2. Die Verschrobenheit (der Hasser)

Unter Verschrobenheit versteht Binswanger Personen, denen der volle Einsatz verunmöglicht ist durch die „hartnäckige, engstirnige, peinlich-konsequente Verfolgung eines Prinzips“. Dadurch verliert die Person die Freiheit, in jeder Situation etwas anderes, „aber immer das Richtige zu tun“. Diese Beschreibung trifft auf die Bayern-Hasser zu. Hinter ihrem Hass steht Prinzipientreue und, mit Binswanger, die Unfähigkeit, die eigene Meinung zu revidieren. Der Bayern-Hasser hat es derzeit schwer. Viele sind umgeschwenkt. Der Autor dieser Zeilen hat, kein Witz, das Weiterkommen der Bayern gegen Manchester unter einer begeistert jubelnden Menschenmenge in einer links-alternativen Kneipe erlebt. Hinter an der Bar saßen ein paar griesgrämige Bayern-Hasser. Vielleicht hätten sie gern auch mal die Arme hochgerissen. Man sah ihnen an, was sie dachten: die fetten Jahre sind vorbei.


Als wesentlich erweist sich bei dieser Kategorie das „angsterfüllte, verzweifelte Nicht-Selbstseinkönnen“ zusammen mit der „Überbetonung eines Vor-Bilds zur Verdeckung der Heimatlosigkeit, Weltunsicherheit und Bedrohtheit“. Hinter dieser Beschreibung steckt der heimliche Bayern-Fan, der sich nach außen als St.Pauli-Anhänger gibt („Überbetonung eines Vorbilds zur Verdeckung der eigenen Weltunsicherheit“), der aber zuhause in Bayern-Wäsche schläft und „angsterfüllt, verzweifelt“ sein Fan-Sein verdeckt.

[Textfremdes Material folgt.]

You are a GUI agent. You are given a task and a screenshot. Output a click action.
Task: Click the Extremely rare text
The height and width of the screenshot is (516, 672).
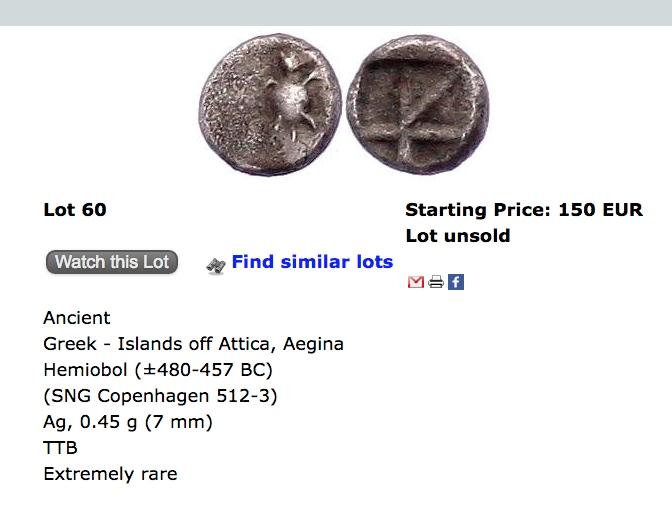[x=110, y=474]
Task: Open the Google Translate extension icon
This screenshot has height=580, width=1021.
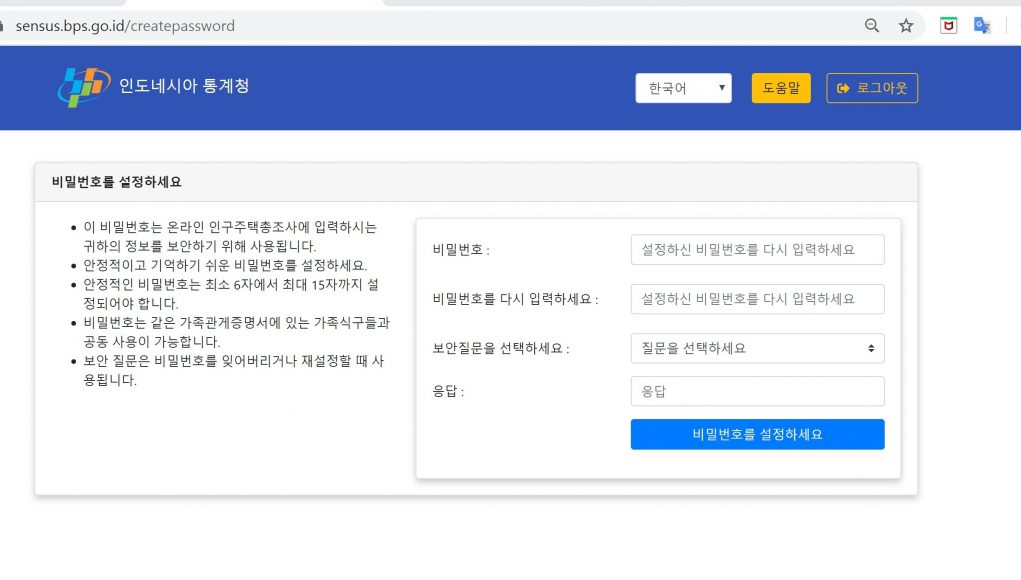Action: (982, 26)

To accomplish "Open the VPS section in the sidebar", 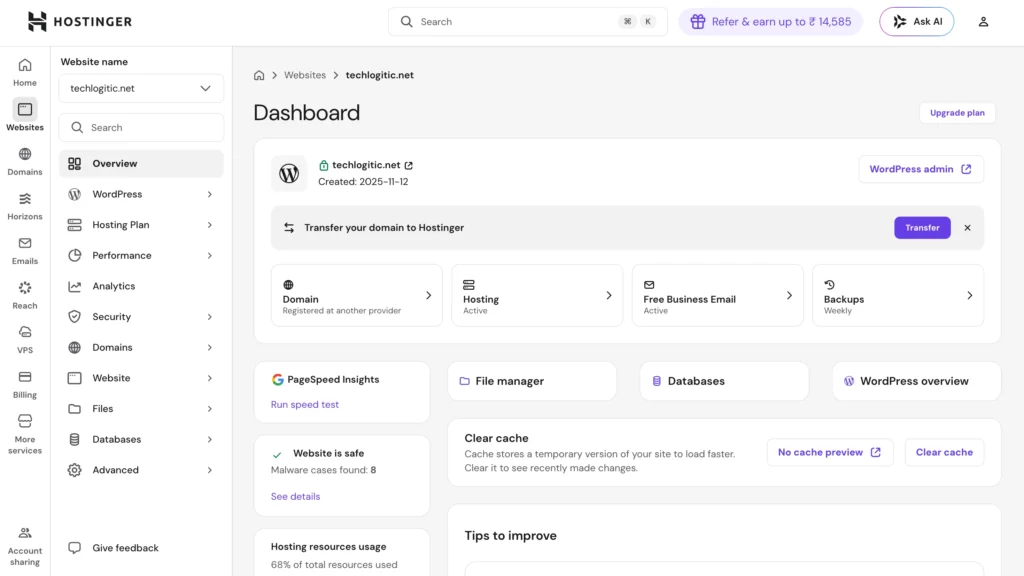I will click(24, 339).
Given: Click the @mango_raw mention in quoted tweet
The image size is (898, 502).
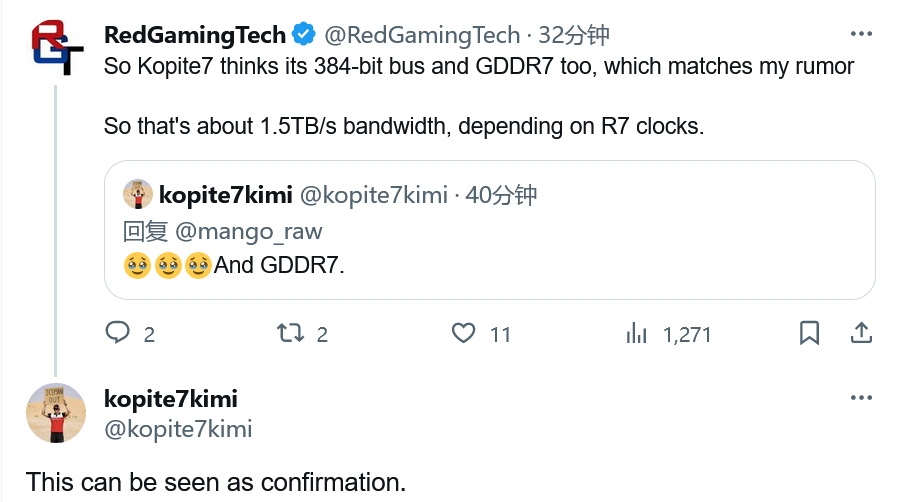Looking at the screenshot, I should click(249, 231).
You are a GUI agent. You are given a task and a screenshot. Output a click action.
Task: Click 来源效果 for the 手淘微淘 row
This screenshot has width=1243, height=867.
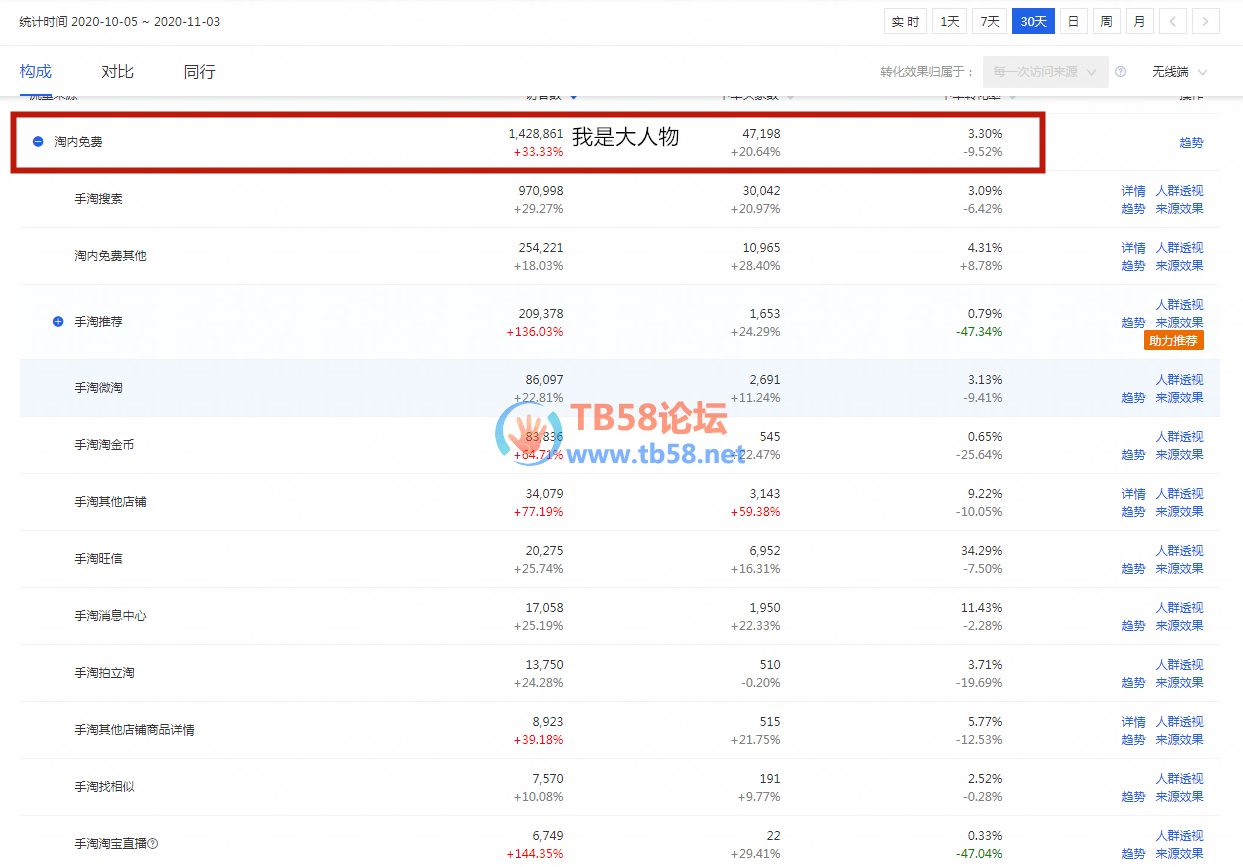tap(1179, 398)
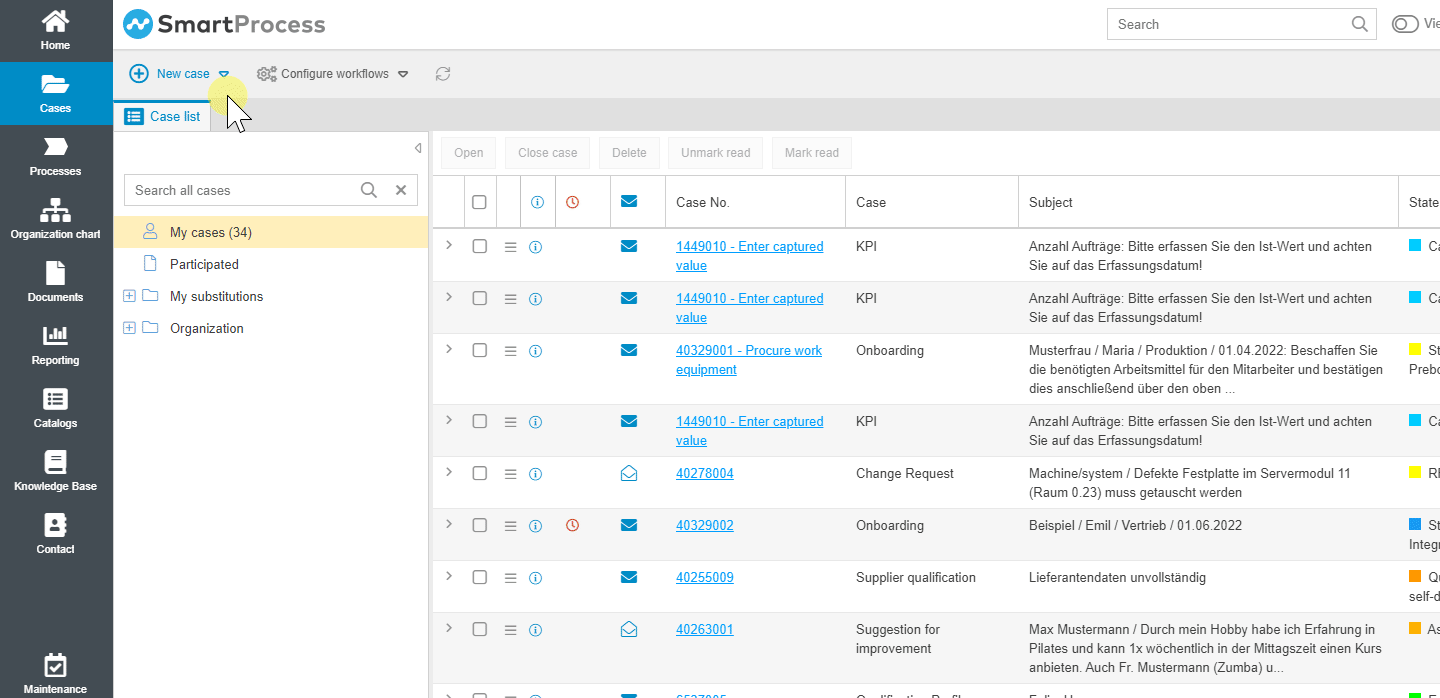Open row menu for Change Request case
1440x698 pixels.
510,474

Ein unangenehmer, bemitleidenswerter Zeitgenosse, der sich sogar in diesen Stunden noch nicht völlig als Fan outet, aus Angst, man würde seine Leidenschaft als „uncool“ betrachten.

4. Die Bescheuertheit (der Pragmatiker)

Bescheuertheit ist laut dem deutschen Soziologen Rainer Paris „Verstiegenheit hoch zwei“. Temporäre Bayern-Fans, die nun angesichts der historischen Chance, dass die Münchner das Triple holen, plötzlich laut davon reden, dass „die einfach toll spielen“, sind die wohl am heftigsten wachsende Gruppe. Es sind die gleichen Leute, die während der WM 2006 begeistert waren „von der Stimmung“ und fähnchenschwingend vor Kneipen standen. Es sind die gleichen, die sich spätestens wenn die Bayern nach dem Sommer in ein Leistungsloch fallen von dem Verein wieder abwenden werden. Darf man über solche Leute lästern? Nein. Letztlich ist der überwundene Bayern-Hass nichts anderes als, die etwas esoterische Erkenntnis, dass Freude stärker ist als Mißgunst.